A z-score is a statistic of variance quantifying the distance, measured in standard deviations, a raw value is from the mean (average) value for a population. Z-scores may be positive (above the mean) or negative (below the mean). The formula is z-score = (raw value – mean value)/standard deviation.
For example, the Regional Affordability indicator (the percentage of a region’s households paying less than 35 percent of their income on housing) has a mean value for all 361 metropolitan regions of 74% and a standard deviation of 6%. A metropolitan region with a Regional Affordability value of 80%, signifying that 80% of that region’s households pay less than 35 percent of their income on housing, has a z-score of (80-74)/6 = (6)/6 = 1.00, which signifies that the region is one standard deviation above the mean on this indicator.
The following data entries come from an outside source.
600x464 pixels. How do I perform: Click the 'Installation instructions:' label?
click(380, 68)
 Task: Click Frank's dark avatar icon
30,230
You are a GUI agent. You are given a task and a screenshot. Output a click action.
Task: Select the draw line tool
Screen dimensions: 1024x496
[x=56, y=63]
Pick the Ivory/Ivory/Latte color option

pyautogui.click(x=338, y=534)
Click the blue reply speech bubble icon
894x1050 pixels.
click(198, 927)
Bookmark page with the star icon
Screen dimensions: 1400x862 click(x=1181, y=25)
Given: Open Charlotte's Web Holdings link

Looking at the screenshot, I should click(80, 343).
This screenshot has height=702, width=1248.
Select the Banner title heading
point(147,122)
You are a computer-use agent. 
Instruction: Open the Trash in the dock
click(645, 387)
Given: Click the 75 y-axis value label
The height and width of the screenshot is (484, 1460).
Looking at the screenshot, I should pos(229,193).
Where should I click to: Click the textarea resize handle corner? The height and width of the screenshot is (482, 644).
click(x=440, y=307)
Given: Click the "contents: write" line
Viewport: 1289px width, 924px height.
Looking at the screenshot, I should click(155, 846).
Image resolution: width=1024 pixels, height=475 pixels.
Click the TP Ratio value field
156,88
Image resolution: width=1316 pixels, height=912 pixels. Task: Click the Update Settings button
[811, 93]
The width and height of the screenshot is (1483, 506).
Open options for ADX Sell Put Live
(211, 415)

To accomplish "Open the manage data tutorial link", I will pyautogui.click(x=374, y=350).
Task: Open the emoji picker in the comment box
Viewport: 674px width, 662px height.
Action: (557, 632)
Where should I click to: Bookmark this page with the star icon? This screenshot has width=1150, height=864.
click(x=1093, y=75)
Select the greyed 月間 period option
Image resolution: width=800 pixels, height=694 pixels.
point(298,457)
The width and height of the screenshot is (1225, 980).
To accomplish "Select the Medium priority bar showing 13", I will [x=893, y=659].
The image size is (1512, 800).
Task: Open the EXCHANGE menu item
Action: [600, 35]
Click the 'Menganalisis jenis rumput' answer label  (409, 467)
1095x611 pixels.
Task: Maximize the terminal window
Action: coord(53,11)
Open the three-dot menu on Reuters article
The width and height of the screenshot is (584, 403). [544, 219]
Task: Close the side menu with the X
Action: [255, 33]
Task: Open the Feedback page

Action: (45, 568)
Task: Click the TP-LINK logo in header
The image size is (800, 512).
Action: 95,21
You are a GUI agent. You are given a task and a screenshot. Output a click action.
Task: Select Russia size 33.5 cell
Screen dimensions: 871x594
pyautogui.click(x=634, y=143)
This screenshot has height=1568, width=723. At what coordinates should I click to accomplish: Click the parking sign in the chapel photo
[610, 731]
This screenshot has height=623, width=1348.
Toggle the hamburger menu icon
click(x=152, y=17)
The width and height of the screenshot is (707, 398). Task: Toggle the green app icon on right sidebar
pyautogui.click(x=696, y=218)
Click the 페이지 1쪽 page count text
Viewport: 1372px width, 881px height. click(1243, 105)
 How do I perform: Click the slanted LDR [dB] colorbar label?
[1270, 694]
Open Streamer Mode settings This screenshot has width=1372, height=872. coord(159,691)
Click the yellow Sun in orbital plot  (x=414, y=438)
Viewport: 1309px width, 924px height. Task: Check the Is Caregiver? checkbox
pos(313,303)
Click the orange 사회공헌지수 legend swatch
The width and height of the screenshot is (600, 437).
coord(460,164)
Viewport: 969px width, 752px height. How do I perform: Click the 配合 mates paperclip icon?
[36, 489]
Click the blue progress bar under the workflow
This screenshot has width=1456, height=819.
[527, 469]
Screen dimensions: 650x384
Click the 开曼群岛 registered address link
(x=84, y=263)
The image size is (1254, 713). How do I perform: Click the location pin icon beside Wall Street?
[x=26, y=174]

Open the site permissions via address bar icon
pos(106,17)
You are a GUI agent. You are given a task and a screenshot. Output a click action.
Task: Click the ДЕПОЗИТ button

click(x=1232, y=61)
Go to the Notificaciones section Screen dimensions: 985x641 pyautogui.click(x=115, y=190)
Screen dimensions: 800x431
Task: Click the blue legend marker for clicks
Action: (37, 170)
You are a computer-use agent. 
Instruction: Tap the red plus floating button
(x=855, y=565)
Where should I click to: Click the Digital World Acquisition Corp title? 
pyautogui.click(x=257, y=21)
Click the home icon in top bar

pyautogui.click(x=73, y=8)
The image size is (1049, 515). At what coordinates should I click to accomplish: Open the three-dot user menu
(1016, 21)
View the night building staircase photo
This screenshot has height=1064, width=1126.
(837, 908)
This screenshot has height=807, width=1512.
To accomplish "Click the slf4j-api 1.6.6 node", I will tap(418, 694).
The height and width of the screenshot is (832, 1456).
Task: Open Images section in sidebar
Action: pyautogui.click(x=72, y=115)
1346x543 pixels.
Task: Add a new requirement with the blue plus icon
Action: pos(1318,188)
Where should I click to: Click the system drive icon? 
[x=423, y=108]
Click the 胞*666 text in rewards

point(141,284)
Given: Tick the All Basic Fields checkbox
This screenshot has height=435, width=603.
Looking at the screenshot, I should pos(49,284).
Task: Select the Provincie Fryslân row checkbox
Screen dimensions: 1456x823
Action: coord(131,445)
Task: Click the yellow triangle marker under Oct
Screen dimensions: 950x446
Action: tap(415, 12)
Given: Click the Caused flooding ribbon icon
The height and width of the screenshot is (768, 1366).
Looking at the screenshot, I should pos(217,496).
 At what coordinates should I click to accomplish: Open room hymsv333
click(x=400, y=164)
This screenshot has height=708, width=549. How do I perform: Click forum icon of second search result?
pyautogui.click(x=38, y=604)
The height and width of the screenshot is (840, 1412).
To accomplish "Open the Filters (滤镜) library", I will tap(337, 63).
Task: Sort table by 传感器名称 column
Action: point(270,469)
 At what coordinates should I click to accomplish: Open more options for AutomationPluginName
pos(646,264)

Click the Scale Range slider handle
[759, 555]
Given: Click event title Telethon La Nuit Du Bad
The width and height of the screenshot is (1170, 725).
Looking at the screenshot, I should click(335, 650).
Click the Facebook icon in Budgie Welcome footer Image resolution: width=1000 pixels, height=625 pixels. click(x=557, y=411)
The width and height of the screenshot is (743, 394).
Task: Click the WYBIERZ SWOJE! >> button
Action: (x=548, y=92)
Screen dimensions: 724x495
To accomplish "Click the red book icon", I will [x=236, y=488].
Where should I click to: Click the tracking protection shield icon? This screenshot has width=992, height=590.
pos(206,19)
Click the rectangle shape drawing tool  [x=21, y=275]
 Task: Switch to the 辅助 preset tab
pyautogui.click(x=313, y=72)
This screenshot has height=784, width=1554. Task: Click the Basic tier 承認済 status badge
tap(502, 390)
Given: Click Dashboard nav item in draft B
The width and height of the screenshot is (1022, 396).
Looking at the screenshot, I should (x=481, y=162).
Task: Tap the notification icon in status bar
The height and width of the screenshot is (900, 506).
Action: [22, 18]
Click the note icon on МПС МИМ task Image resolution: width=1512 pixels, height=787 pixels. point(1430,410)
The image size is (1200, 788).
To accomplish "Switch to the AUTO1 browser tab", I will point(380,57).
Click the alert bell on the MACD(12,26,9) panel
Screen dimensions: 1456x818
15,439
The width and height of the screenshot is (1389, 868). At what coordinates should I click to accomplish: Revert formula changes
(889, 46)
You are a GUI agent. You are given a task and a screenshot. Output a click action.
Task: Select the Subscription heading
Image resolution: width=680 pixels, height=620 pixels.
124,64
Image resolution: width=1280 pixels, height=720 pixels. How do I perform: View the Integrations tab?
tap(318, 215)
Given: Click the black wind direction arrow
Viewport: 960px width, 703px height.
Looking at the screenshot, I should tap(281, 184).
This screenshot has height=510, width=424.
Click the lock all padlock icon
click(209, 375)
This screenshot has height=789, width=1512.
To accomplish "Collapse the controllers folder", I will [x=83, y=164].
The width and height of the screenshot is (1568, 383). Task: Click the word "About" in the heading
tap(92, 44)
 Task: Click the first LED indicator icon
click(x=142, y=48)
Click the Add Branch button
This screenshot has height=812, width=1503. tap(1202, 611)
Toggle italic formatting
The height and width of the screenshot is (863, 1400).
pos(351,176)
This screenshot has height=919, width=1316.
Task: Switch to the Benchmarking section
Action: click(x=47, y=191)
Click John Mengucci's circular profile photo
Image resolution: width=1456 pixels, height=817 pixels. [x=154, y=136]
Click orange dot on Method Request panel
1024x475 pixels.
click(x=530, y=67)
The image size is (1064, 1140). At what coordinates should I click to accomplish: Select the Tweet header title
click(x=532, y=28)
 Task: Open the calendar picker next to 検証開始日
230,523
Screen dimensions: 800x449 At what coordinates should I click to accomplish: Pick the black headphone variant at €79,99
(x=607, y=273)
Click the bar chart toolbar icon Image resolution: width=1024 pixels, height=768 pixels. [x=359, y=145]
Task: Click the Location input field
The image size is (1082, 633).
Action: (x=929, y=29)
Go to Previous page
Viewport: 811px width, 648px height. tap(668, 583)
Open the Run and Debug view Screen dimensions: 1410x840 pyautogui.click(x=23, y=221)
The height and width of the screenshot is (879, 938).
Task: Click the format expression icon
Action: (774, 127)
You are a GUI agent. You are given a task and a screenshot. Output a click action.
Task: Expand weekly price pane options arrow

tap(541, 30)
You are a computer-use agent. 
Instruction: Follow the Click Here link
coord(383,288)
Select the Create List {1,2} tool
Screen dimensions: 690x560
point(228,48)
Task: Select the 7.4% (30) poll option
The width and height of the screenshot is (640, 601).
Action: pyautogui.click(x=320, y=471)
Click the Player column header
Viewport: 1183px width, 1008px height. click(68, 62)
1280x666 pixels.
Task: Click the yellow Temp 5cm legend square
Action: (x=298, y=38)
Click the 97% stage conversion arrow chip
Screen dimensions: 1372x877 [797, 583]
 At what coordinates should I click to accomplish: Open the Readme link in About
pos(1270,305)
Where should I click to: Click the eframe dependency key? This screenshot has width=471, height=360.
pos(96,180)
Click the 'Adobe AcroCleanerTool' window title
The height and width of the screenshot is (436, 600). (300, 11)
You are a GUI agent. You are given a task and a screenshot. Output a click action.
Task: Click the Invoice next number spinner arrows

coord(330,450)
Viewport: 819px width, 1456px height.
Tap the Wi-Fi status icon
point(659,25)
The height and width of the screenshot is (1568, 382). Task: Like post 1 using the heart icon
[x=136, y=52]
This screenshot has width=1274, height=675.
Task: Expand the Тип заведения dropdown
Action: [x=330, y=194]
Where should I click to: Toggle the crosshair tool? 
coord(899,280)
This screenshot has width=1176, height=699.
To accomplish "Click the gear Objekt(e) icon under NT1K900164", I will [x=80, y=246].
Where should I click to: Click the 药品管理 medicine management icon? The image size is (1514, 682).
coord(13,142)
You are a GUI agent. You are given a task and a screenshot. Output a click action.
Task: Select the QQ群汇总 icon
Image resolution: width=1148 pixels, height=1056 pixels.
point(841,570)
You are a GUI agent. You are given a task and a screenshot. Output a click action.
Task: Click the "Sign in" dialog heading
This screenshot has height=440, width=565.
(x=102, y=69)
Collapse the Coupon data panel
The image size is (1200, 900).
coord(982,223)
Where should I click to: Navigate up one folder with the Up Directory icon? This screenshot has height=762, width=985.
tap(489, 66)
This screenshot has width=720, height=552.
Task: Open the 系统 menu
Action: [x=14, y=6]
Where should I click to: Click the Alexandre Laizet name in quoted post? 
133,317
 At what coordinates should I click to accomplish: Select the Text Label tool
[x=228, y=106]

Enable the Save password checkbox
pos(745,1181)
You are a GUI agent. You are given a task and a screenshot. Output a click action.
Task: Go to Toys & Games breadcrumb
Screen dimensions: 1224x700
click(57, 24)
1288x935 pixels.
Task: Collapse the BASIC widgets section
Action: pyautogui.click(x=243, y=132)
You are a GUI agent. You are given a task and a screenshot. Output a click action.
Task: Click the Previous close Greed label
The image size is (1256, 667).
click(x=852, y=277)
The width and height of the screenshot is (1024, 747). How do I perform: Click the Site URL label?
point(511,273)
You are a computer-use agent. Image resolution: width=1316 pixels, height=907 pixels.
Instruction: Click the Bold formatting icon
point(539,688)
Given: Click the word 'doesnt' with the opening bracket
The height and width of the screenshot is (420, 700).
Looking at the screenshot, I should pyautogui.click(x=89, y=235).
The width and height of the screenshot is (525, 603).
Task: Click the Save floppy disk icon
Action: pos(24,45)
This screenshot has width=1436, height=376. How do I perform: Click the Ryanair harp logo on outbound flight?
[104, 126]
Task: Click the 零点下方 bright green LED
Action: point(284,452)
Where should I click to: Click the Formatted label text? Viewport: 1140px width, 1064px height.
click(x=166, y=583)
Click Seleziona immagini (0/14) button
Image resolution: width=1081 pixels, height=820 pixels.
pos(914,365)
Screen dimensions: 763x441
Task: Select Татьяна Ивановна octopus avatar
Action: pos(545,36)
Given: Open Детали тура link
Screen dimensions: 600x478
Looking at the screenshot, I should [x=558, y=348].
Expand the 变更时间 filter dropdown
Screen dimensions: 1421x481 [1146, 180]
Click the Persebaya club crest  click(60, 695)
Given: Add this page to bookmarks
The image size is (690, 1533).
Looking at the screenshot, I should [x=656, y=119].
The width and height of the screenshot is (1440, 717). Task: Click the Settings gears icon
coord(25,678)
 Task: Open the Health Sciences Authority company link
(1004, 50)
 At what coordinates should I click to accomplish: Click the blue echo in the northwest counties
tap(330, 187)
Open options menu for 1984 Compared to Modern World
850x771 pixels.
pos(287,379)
A region with a Regional Affordability raw value of 71% has a z-score of (71-74)/6 = (-3)/6 = -0.50, which signifies that the region is half a standard deviation below the mean for this indicator. A region with an indicator value equal to the mean has a z-score of zero.
With z-scores, indicators measured on different scales can be combined into a single index such as the RCI. Using z-scores to determine the probability that a region will fall within a range of the mean, for example, within 1 standard deviation of the mean, is appropriate only for variables exhibiting a normal distribution, that is, a roughly symmetrical distribution of values above and below the mean. Because some RCI indicators have asymmetrical rather than normal distributions, it is not possible to calculate z-score probabilities.